Ed Lazowska and Peter Lee

Comments

  • Mead and Conway introducing VLSI to the academic community through their influential book, followed by the revolution in CAD/VLSI (design rule checkers, routers, switch level simulators, Binary decision diagrams and the verification technology, all the way through modern delay and power estimators, the founding of MOSIS for University Design projects, ...) has been a game changer.
  • Bruce Buchanan
    Expert Systems Become Ubiquitous

    Thousands of routine decisions daily are made by computer systems that have specialized knowledge of a problem area. In the past, rule changes at a central office -- e.g., the IRS, or the headquarters for a corporation -- were incorporated slowly into practice. With expert systems, the people making the decisions have the benefit of codified knowledge bases that reflect current policy and practices.

    Research on expert systems began in the 1970's with support from DARPA, the National Institutes of Heath, and NSF. Expert systems have subsequently become an essential part of the IT toolkit for every major company. Help desks, credit checking and equipment troubleshooting are examples of systems that have been replicated many times over and are routinely saving money for business and public institutions.

    Expert systems technology is a game changer.
  • Edward Feigenbaum
    In the robotics area of AI, the Stanley autononous vehicle that won the first DARPA Grand Challenge; and the CMY vehicle that won the 2nd (urban) DARPSA Grand Challenge.
  • Eugene Charniak
    Statistical machine learning and the reformulation of many aspects of AI (natural-language processing, computer vision) as applied statistical learning.
  • Eugene Charniak
    Statistical machine learning and the reformulation of many aspects of AI (natural-language process, vision) as applied statistical learning.
  • Off-the-shelf representation resources. WordNet, for example, revolutionized natural language research and applications by providing a broad-scale, open-license resource that anyone could use. VerbNet and OpenCyc/ResearchCyc, both of which are much newer, look like they will have similar impact over time. Want a million-fact knowledge base? Download it from SourceForge! That changes what researchers can do.
  • Keith Cooper
    The complex of events (both theoretical advances and deployment of practical, useful software) that allow a user to type a credit card number into a web browser and be reasonably assured of its safety deserves consideration. Here, I am thinking of the theory and practice of public-key encryption, up to and including the tools that allow my mom to obtain a public key without needing expertise in software engineering.
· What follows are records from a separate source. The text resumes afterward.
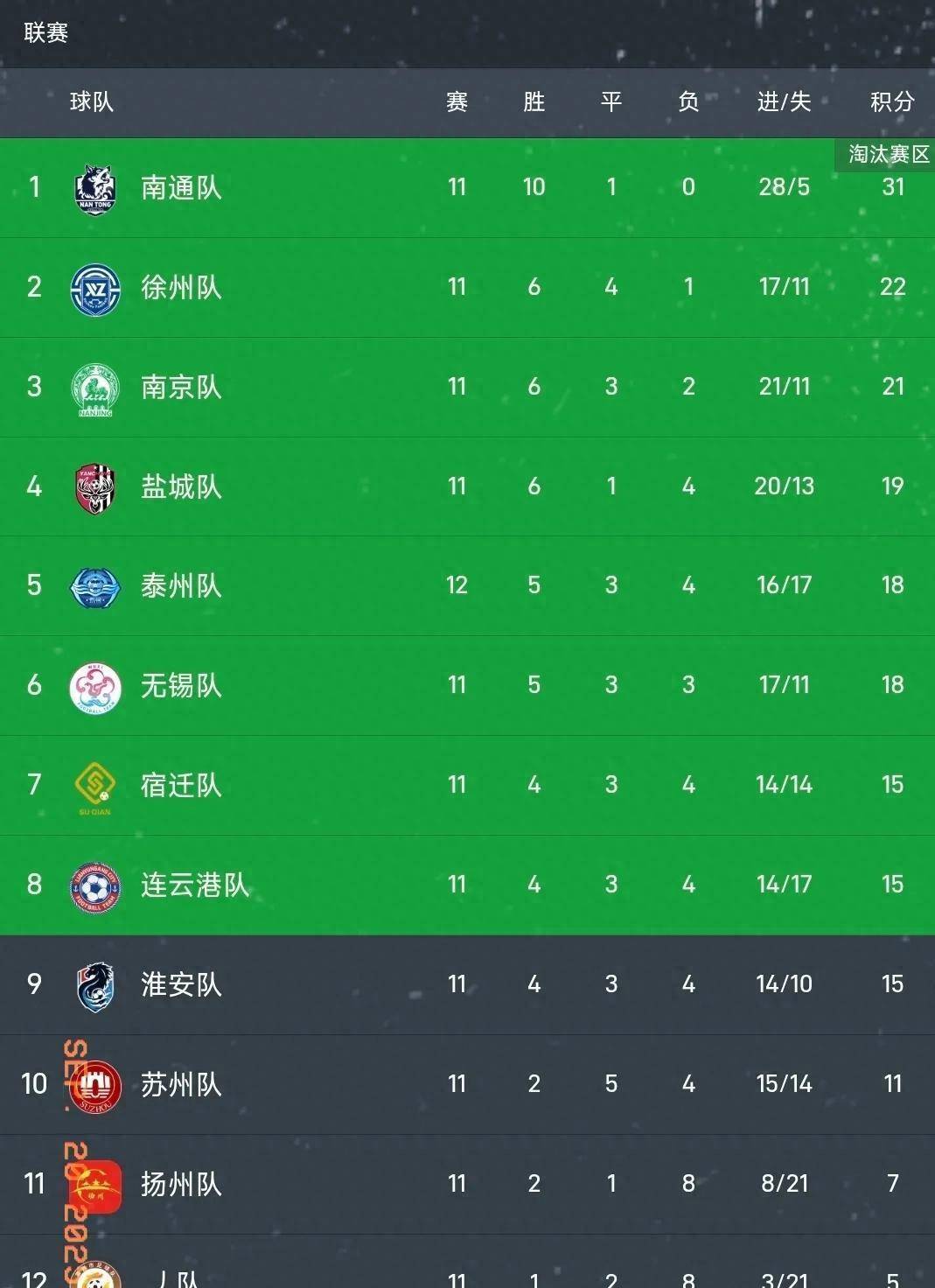Click the Huai'an team dragon crest
Image resolution: width=935 pixels, height=1288 pixels.
coord(95,987)
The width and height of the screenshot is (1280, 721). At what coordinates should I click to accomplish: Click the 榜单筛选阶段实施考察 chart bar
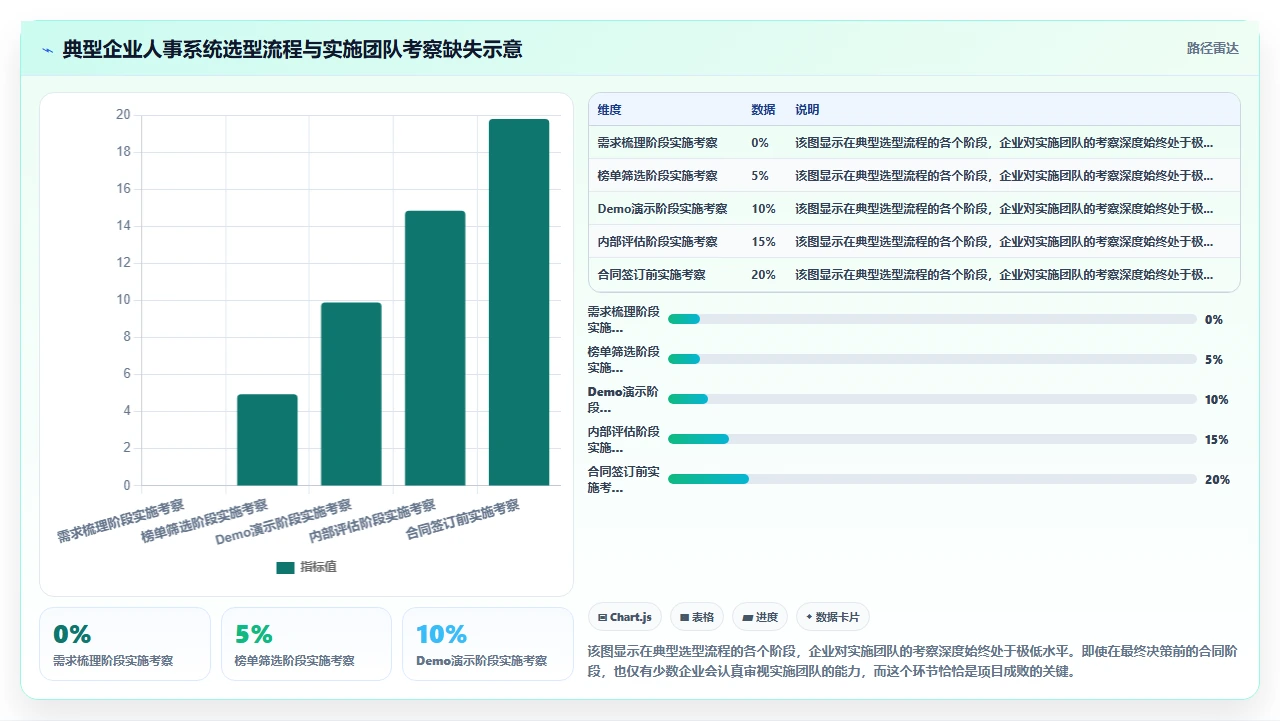267,440
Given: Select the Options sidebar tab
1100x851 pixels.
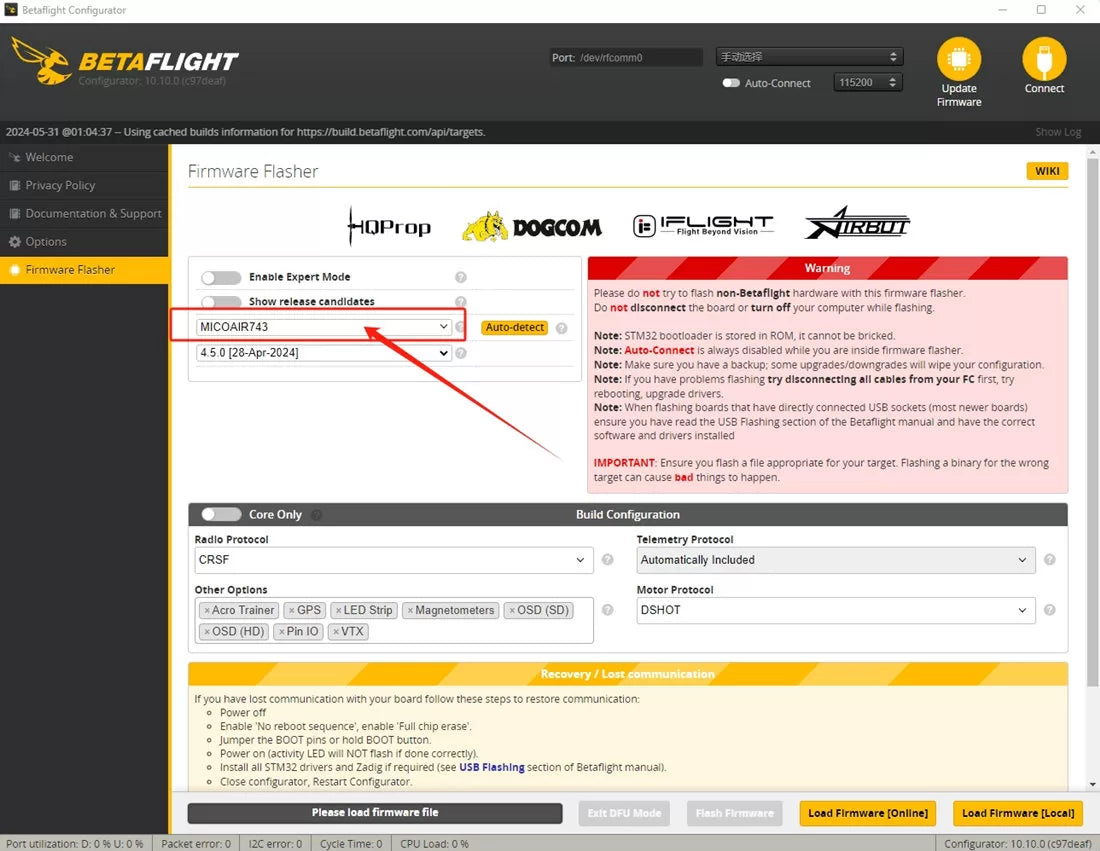Looking at the screenshot, I should 46,241.
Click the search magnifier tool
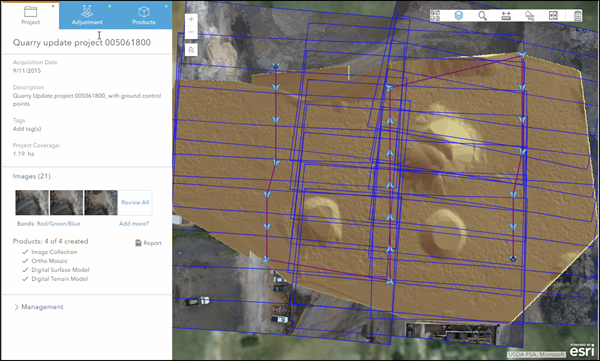This screenshot has height=361, width=600. [483, 15]
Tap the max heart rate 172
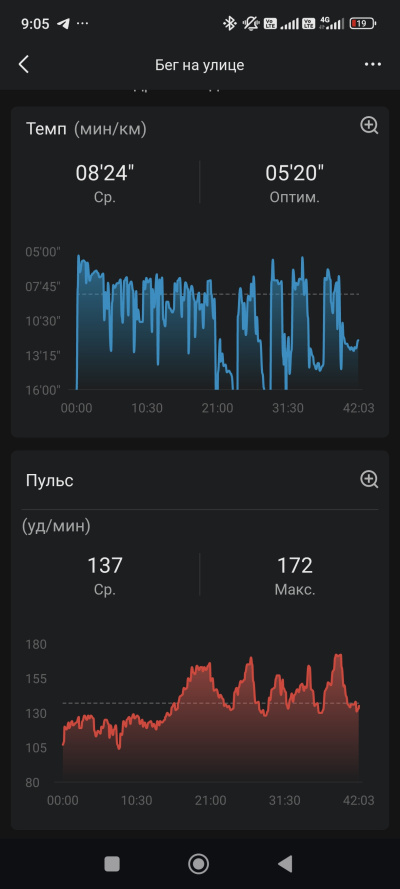 point(295,565)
    Clearly, this family of related results changed the game, making secure communication and secure commerce a reality for (potentially) all users of the Internet. Without these artifacts, we would have no amazon.com, no ebay, ...
  • Ruzena Bajcsy
    Wireless sensors and their distributed processing is a game changer in monitoring elderly and childern (the most vulnerable) and georgrpahiclaly distributed communication (meeting and intercating in Virual worlds)
  • Fractals.
  • anon
    I strongly believe that the list must include at least one theoretical game changer, though it will be hard to sell for non-computer scientists.

    The use of logic in various areas of computer science was unexpected, at least for non-theorist. Formal Methods, AI, NLP, ... Just take a look at handbook of logic in computer science and handbook of logic in AI and logic programming.

    Martin Lof's Type Theory, Denotational Semantics, ...

    Open Source movement was/is also an important game changer in a higher level.